Segment Open
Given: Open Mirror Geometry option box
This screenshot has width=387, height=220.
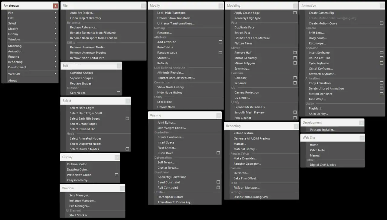Looking at the screenshot, I should [295, 58].
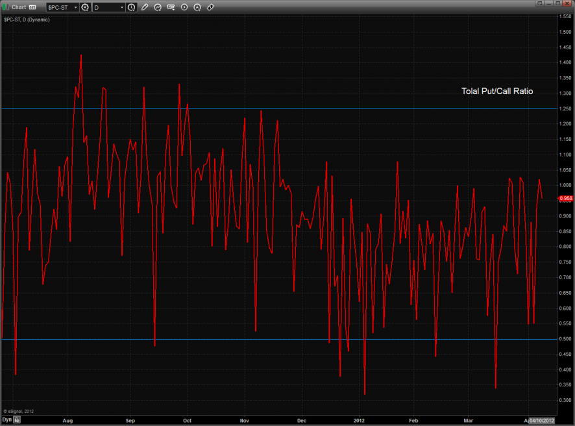Click the 04/10/2012 date marker on time axis
Viewport: 575px width, 426px height.
[x=541, y=420]
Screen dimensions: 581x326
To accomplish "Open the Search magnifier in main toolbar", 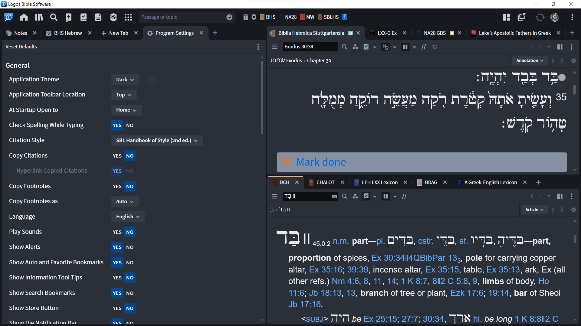I will pos(54,17).
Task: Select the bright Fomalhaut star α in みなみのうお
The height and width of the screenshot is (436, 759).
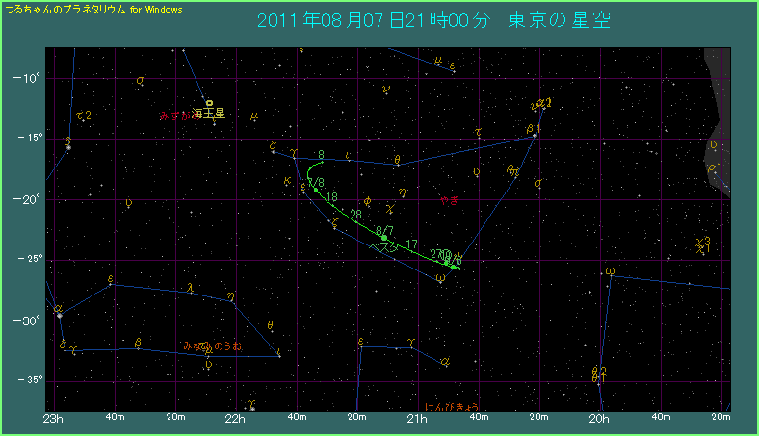Action: pos(59,315)
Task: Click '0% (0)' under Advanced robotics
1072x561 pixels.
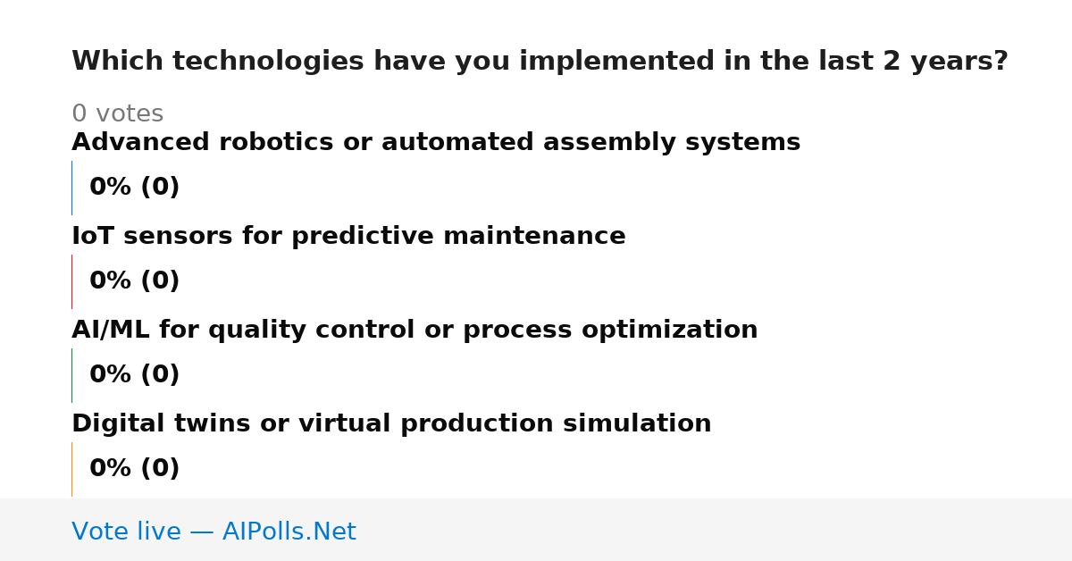Action: click(x=134, y=188)
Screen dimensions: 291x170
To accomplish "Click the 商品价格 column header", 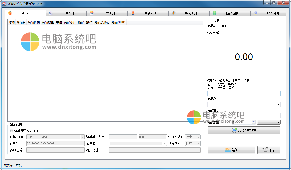I will pos(34,22).
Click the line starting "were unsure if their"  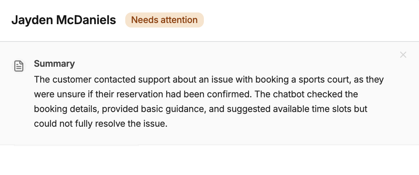tap(196, 94)
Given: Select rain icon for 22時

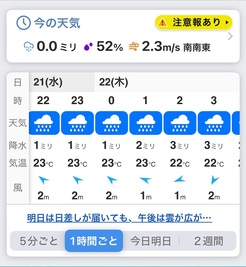Looking at the screenshot, I should pyautogui.click(x=44, y=123).
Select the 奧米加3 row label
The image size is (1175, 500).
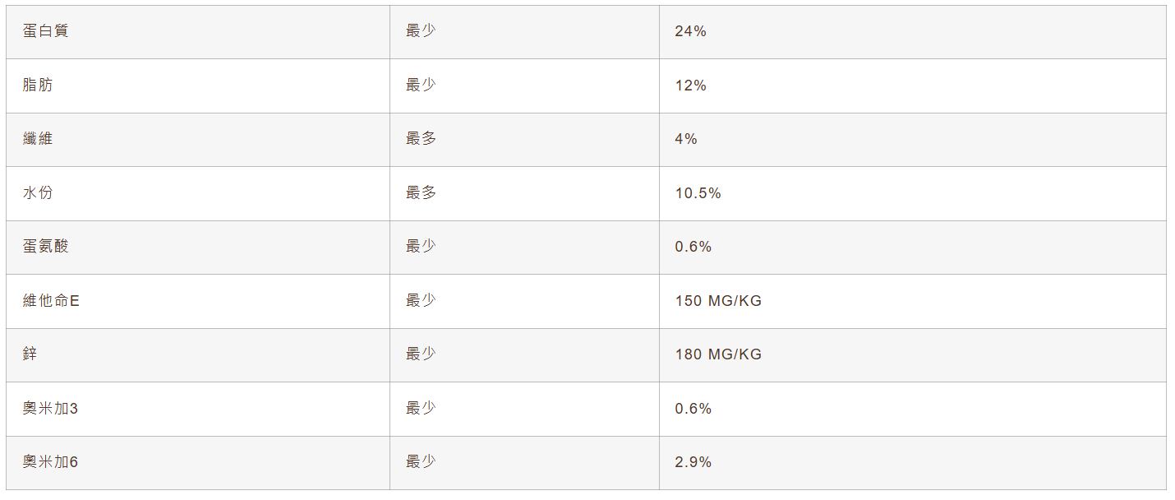point(50,409)
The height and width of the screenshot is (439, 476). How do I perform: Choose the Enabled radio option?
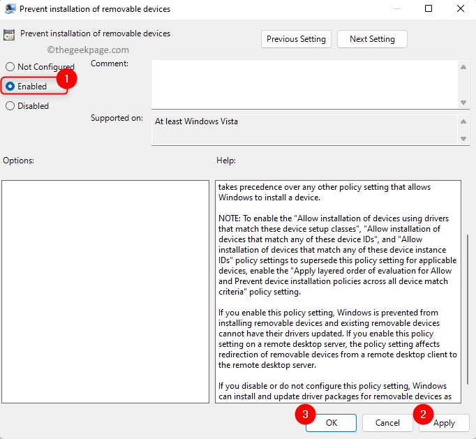tap(10, 87)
Segment Closed
> **YOUR OBJECTIVE**:
Within the entries, count the lines containing the string "dimensions" and state nothing but the result.

> **EXERCISE RESPONSE**:
2